Data extracted from a collection:

+++

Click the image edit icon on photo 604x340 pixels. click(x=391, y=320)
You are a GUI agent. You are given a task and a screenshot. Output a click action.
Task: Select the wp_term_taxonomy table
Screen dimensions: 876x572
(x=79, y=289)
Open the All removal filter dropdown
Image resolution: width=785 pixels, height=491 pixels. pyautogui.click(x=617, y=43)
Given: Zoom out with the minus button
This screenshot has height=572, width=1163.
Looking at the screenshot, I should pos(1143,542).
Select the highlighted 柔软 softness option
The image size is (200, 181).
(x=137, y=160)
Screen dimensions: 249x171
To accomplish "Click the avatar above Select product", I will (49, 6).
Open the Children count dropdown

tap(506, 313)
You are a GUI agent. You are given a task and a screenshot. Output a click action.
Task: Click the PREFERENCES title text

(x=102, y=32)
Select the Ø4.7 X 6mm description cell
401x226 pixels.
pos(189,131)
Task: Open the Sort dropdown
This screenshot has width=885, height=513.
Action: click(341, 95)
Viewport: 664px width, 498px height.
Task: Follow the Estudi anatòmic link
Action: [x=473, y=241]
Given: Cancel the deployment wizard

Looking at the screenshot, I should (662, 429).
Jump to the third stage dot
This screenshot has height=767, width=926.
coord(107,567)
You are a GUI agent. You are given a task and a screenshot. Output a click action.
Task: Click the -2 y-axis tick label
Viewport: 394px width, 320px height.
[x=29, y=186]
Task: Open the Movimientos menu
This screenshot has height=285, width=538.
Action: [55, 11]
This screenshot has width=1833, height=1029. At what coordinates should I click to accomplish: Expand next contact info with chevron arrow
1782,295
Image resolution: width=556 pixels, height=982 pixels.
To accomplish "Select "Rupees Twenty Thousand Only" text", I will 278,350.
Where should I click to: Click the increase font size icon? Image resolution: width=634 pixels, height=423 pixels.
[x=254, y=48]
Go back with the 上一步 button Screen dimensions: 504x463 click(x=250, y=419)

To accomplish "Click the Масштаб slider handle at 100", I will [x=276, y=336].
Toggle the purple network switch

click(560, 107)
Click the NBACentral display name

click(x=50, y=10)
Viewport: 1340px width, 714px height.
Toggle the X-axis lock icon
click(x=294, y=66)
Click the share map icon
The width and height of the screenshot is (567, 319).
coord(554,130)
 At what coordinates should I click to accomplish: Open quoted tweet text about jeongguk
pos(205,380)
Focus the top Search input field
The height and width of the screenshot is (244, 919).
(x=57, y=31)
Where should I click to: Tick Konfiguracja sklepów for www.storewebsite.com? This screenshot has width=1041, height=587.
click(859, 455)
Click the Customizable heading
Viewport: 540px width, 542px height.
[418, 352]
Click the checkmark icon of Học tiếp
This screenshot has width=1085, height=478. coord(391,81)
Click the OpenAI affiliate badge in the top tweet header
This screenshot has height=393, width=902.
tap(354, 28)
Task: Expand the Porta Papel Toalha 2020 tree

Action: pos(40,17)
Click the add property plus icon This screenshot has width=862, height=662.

+++

▸ Work instruction
In the data, count the lines that include the string "button", then give that number and nothing more.

▸ Result below
2